Elliptic curves and their moduli spaces
| Lecturer | Dr. Andreas Mihatsch |
| mihatsch (add ''at''math.uni-bonn.de) | |
| Office | Room 4.024 |
| Lecture | Wed 14:15 - 16:00 (Kleiner Hörsaal) Fri 10:15 - 12:00 (Zeichensaal) Friday lectures from now in Zeichensaal eCampus registration is open (click here) |
| Exercises | Mon 14:15 - 15:45 (0.011)Tue 12:15 - 13:45 (1.008) |
References
Lecture notes will be written and updated regularly. Last change: April 25.
Algebraic Geometry: Course notes for AG 1 and AG 2 as well as the Stacks Project
Elliptic Curves: Arithmetic of Elliptic Curves by Silverman
Group schemes, smoothness: Neron models by Bosch, Lütkebohmert and Raynaud
Exercise Sheets
Sheet 1 (due April 17)
Sheet 2 (due April 24)
Sheet 2 (due May 3)
Elliptic curves and their moduli spaces
An elliptic curve is a proper smooth connected algebraic curve of genus 1 with a fixed rational point. We will prove during the course that every such curve can be realized as a plane cubic curve. We will also show that every elliptic curve has a unique group structure for which the fixed point becomes the identity element. In that, elliptic curves are the same as 1-dimensional abelian varieties.
It is the group structure that distinguishes the theory of elliptic curves from that of curves of higher genus. For example, if E is an elliptic curve over a field k, then the set of rational points E(k) forms an abelian group. If k is the field of complex numbers, this group is isomorphic to a complex torus C/Λ, where Λ denotes a lattice in the complex plane, which relates elliptic curves with the theory of modular forms. If k is instead a finite extension of Q, then E(k) is a finitely generated abelian group that is a central object of study in modern number theory (see e.g. the Birch and Swinnerton-Dyer Conjecture).
In general, moduli spaces are spaces that parametrize isomorphism classes of a certain type of objects. For example, the points of the moduli space of elliptic curves are the same as the isomorphism classes of elliptic curves. Studying the moduli space of some type of object is hence equivalent to studying all objects of that type in a single family.
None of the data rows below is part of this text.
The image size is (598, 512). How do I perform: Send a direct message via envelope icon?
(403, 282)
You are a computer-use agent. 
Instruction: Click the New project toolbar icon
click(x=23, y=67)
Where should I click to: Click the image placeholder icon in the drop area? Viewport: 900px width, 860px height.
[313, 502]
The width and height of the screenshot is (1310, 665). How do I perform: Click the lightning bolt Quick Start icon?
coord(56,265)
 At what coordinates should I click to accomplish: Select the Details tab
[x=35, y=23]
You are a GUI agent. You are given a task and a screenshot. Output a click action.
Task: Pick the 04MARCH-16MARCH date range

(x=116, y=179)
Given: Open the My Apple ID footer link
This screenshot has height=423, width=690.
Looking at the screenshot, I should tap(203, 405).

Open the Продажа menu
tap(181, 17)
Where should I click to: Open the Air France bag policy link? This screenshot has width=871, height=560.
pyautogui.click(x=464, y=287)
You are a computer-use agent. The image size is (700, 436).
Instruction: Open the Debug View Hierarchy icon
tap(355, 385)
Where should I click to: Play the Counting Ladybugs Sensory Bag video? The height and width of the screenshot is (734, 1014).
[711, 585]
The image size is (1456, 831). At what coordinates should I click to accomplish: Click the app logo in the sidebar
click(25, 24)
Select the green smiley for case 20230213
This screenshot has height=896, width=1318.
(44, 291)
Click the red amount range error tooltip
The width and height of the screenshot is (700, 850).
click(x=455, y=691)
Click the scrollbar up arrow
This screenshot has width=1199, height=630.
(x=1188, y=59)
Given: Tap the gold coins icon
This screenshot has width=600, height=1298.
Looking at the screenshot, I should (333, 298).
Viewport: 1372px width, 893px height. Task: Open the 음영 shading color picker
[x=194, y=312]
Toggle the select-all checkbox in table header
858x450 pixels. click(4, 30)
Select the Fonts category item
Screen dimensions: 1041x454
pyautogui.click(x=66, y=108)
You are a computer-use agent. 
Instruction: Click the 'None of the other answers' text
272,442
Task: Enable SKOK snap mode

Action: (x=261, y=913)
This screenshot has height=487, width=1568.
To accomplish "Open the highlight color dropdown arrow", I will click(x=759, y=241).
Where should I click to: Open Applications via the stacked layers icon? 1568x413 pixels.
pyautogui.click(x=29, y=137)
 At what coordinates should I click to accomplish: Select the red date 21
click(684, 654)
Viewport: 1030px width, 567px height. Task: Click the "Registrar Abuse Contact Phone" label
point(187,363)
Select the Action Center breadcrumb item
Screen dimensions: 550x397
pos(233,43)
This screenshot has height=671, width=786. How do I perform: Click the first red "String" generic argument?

The moduli space of elliptic curves is especially interesting because it provides a construction of the Shimura variety for GL_2, also called the Modular curve. Its cohmology is related to modular forms, Fermat's theorem, and the Langlands program.
This Course
Our aim will be the construction of the moduli space of elliptic curves with level structure as scheme over the integers. We will use the language of schemes throughout, so a solid background in algebraic geometry (e.g. from the course Algebraic Geometry 1) is necessary. At several points, we will also take some time to discuss more advanced topics in scheme theory such as smoothness, group schemes, cohomology and base change, and the formalism of representable functors. This makes the course an ideal companion to Algebraic Geometry 2.